Why Synaptic Gaming?
- The IM Generation – the generation of instant media, instant messaging, and instant “me” – consists of approximately 72 million boys and girls in the United States between the ages of 6 and 20 (U.S. Census Bureau, 2006).
- Boys and girls are receiving the same educational opportunities but girls are losing their interest in math and computers around age 12.
- University of Texas at Dallas’ Center for Information Technology Management, (a partner of Synaptic Gaming), has an initiative to increase girls’ interest in math and computer science beyond the age of 12 by getting teenage girls more interested in computer games and playing computer games on a regular basis.
- "The fact we must remember is that we are educating students for a world that will not be ours but will be theirs," Dr.
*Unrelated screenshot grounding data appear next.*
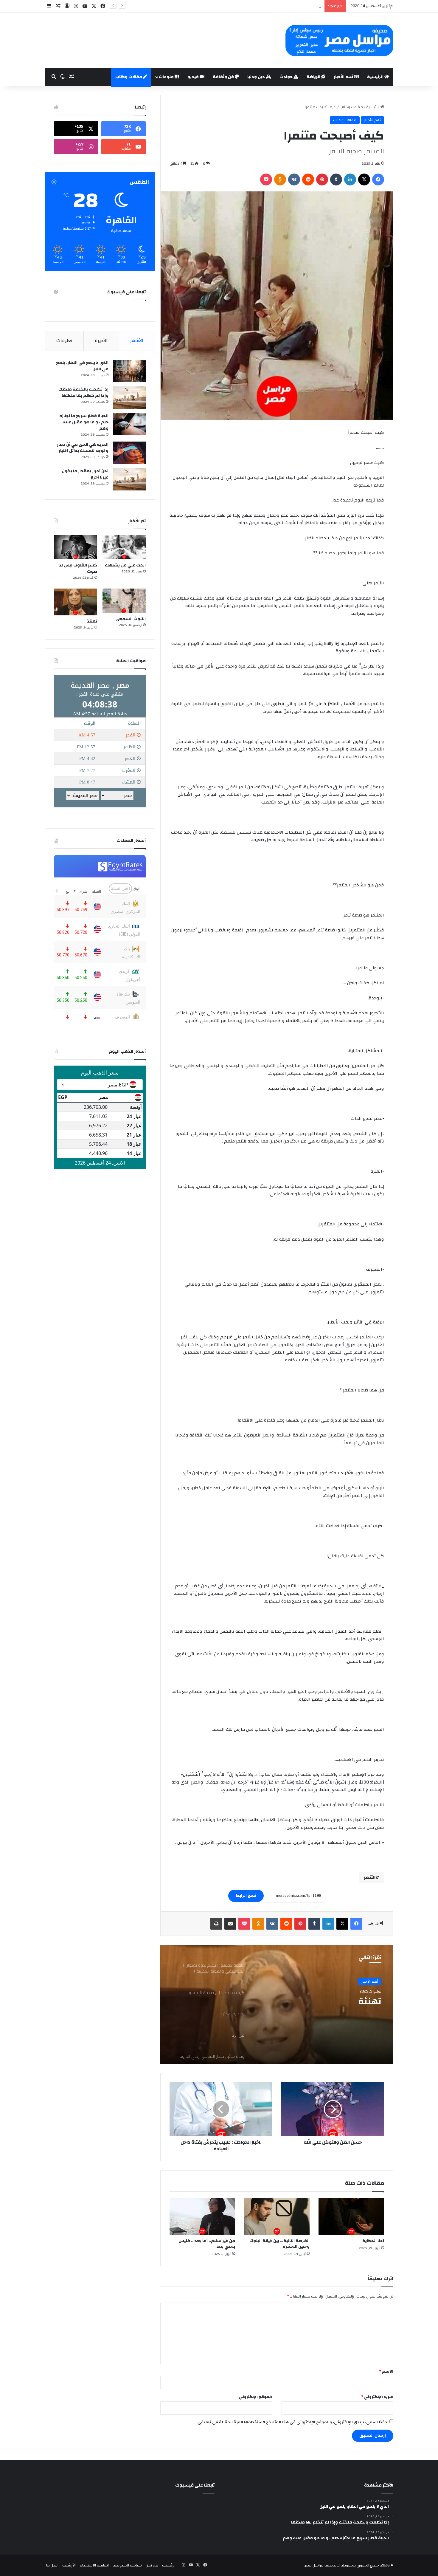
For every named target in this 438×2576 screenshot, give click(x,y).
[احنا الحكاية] (351, 2216)
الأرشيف (69, 2565)
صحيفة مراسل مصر (320, 2565)
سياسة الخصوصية (127, 2565)
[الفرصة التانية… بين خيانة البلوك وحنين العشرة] (277, 2216)
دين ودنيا (256, 77)
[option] (276, 2004)
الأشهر (136, 341)
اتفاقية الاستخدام (94, 2565)
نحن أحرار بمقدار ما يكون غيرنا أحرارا (85, 474)
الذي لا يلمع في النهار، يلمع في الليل (82, 366)
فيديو (193, 77)
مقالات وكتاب (129, 77)
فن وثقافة (224, 77)
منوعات (167, 77)
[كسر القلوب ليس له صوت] (75, 547)
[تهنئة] (75, 602)
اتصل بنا (52, 2565)
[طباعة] (216, 1924)
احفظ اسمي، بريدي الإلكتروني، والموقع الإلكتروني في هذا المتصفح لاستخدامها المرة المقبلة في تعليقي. (292, 2422)
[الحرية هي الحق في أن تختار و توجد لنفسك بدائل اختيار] (129, 453)
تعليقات (64, 341)
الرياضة (314, 77)
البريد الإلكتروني (377, 2396)
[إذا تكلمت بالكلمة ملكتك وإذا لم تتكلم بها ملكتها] (129, 397)
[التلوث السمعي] (124, 601)
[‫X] (364, 179)
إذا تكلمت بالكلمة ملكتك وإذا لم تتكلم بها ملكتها (83, 393)
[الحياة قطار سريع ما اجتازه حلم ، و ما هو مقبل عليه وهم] (129, 424)
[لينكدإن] (350, 179)
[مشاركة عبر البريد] (230, 1924)
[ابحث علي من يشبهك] (124, 547)
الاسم (386, 2371)
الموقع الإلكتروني (255, 2396)
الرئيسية (375, 77)
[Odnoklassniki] (280, 179)
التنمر (369, 1877)
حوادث (286, 77)
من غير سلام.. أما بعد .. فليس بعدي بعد (206, 2243)
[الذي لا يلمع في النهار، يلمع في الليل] (129, 371)
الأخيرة (101, 341)
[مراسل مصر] (339, 40)
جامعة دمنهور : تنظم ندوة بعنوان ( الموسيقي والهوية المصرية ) (268, 6)
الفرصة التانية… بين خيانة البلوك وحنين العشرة (279, 2243)
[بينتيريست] (322, 179)
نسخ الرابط (246, 1896)
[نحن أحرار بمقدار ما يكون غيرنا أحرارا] (129, 479)
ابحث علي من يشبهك (125, 565)
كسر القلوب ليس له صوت (77, 568)
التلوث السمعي (131, 619)
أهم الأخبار (344, 77)
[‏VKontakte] (294, 179)
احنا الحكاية (373, 2241)
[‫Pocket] (266, 179)
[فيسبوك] (378, 179)
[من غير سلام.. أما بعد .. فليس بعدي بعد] (202, 2216)
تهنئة (91, 621)
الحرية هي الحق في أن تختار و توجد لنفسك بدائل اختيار (82, 448)
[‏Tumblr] (336, 179)
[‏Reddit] (308, 179)
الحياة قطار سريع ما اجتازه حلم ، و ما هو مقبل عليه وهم (83, 422)
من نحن (152, 2565)
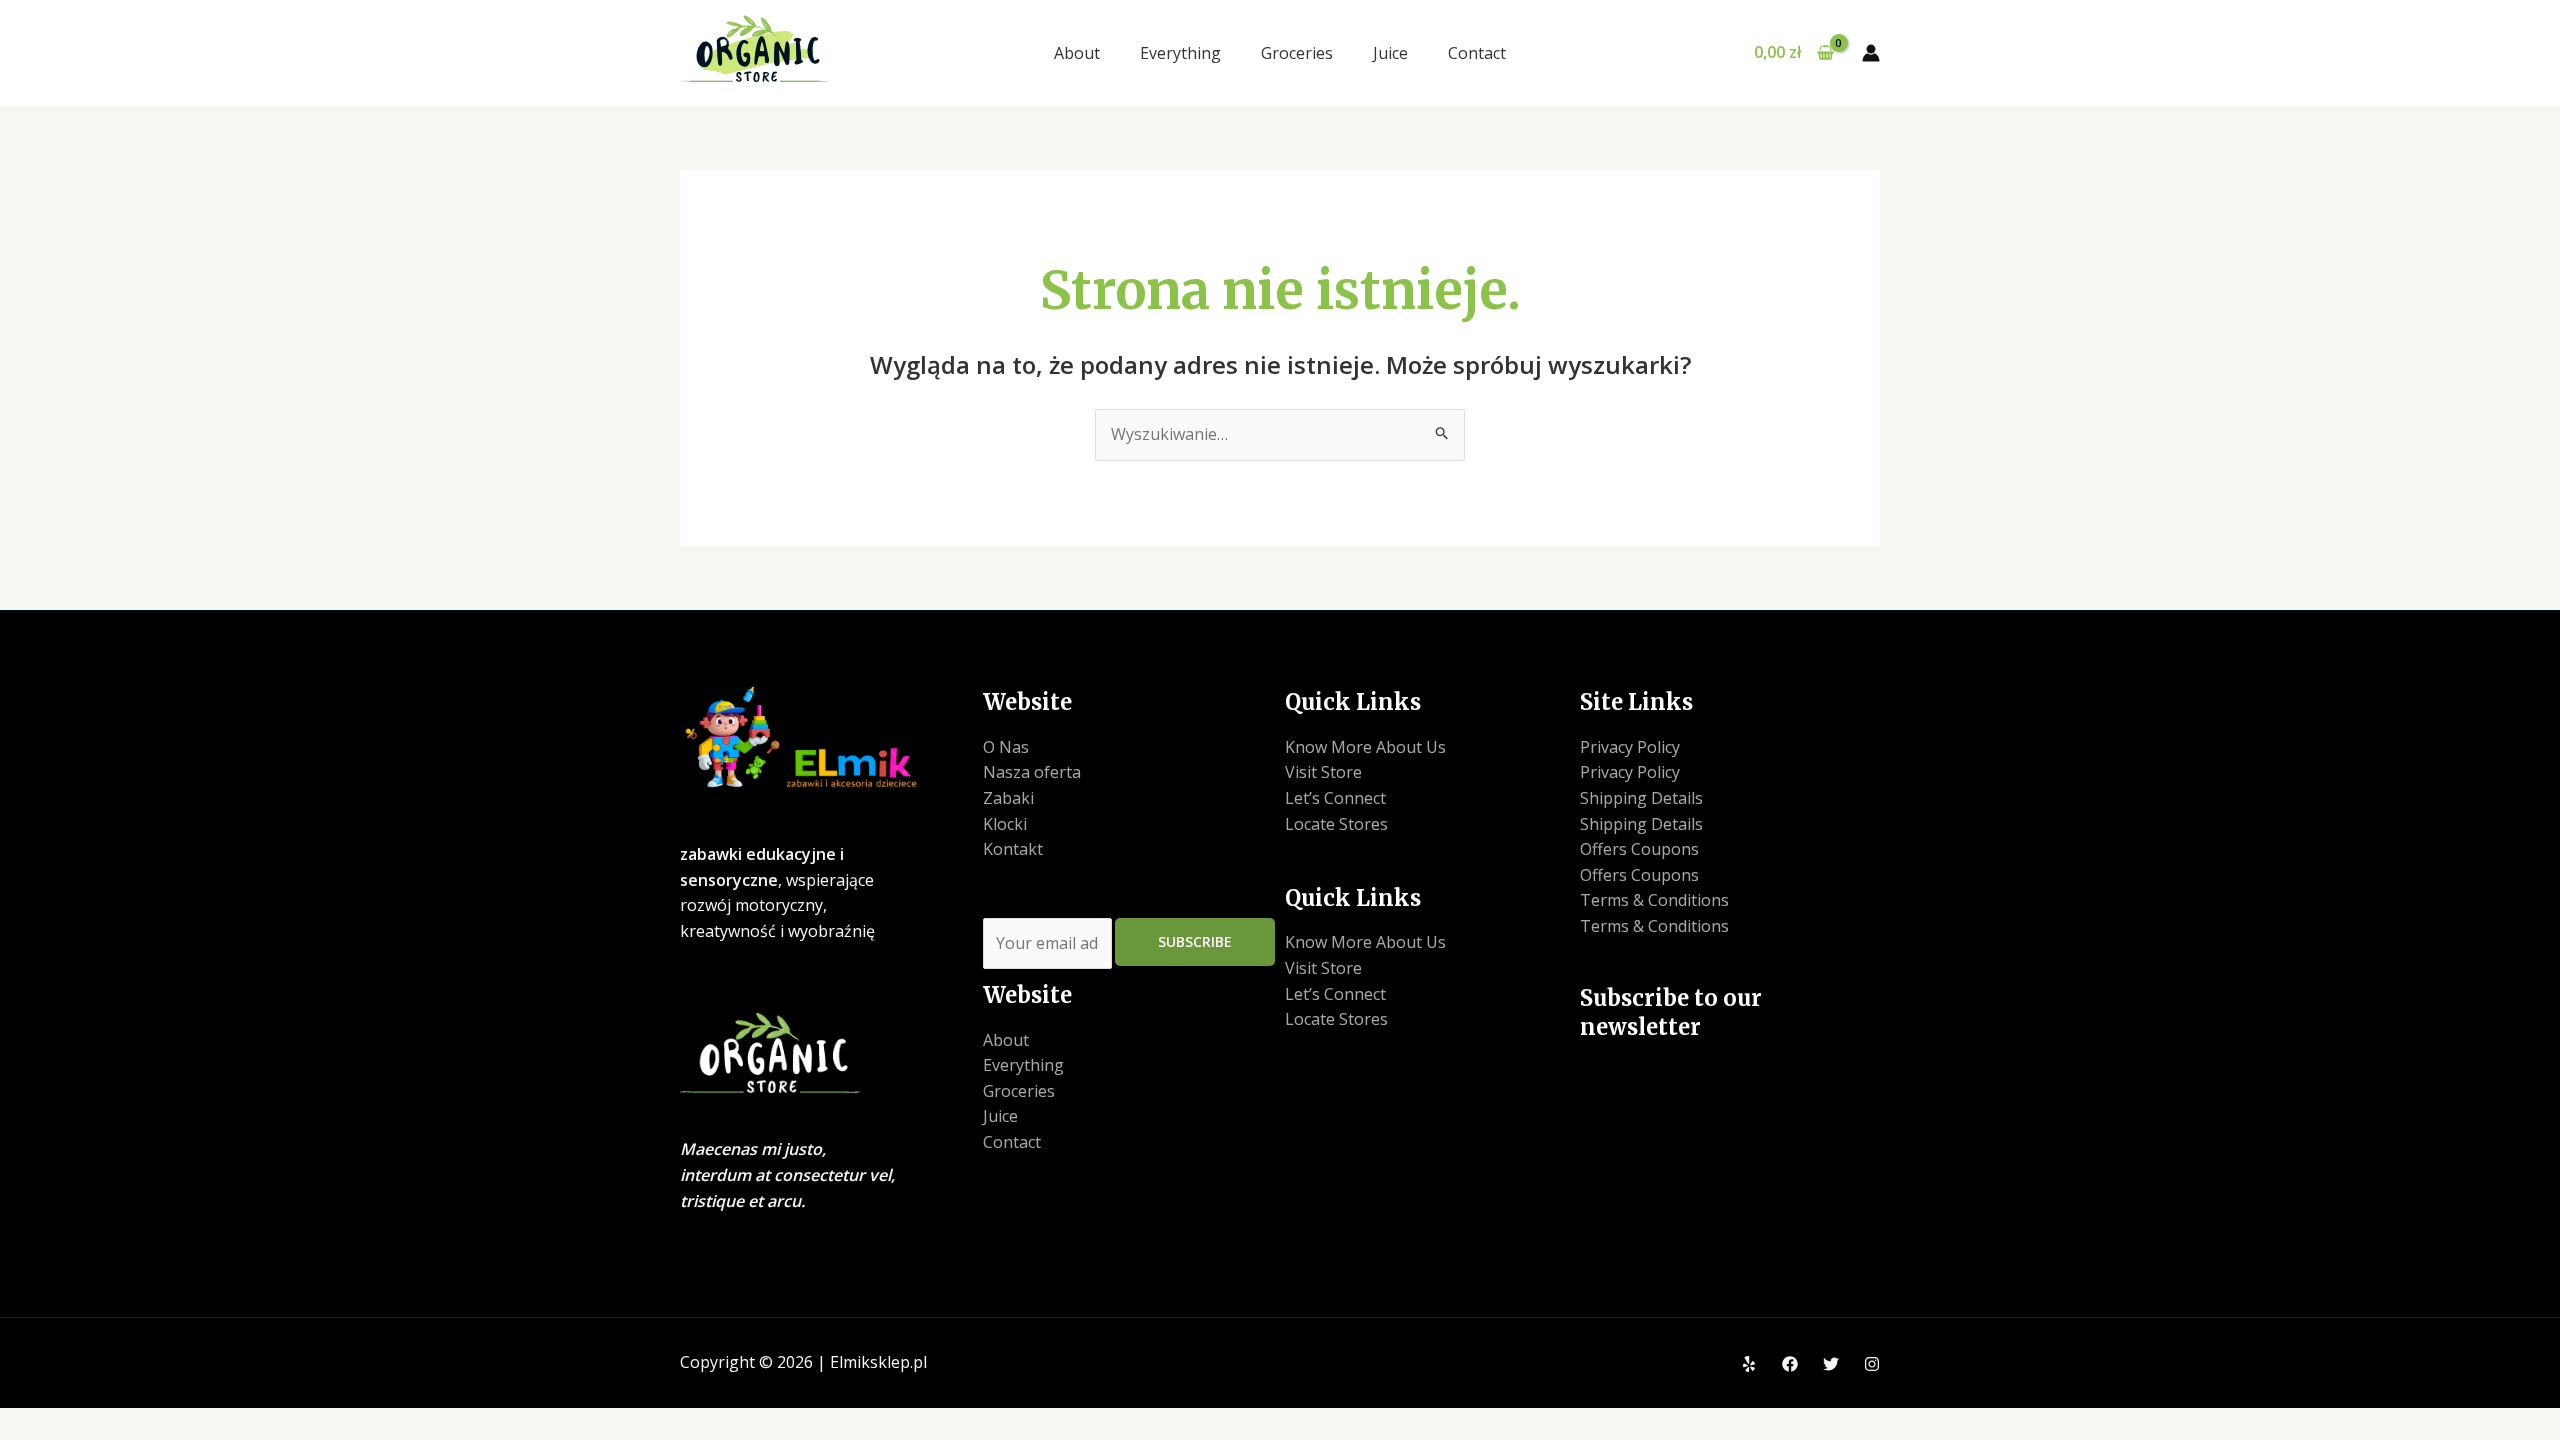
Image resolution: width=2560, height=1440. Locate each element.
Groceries (1297, 53)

Carlos P. Romulo. The IM generation learns as much, if not more, of the knowledge and skills needed to be contributing members of society outside of the traditional formal classroom setting as they do within their formal educational environment.
- “Of the 57 million American women 45 and up, nearly half – 25 million – are unmarried. American women are likely to spend more years of their lives single than with a significant other” (AARP, 2006). This group of women is the second most sought after consumer market. (Teenage girls are the most sought after consumer market.)
- “In a recent Oppenheimer Funds survey, 63 percent of women, versus 41 percent of men, admitted they didn’t know how a mutual fund worked” (AARP, 2006).
- For risk-adverse females, simulations and animation in a virtual world can provide the necessary feedback and may be the next best solution to learning in the School of Life, regardless of age.
- Synaptic Gaming’s products are targeted primarily to girls, young women, and mature women with design and content based on female’s preferences, interests and personalities.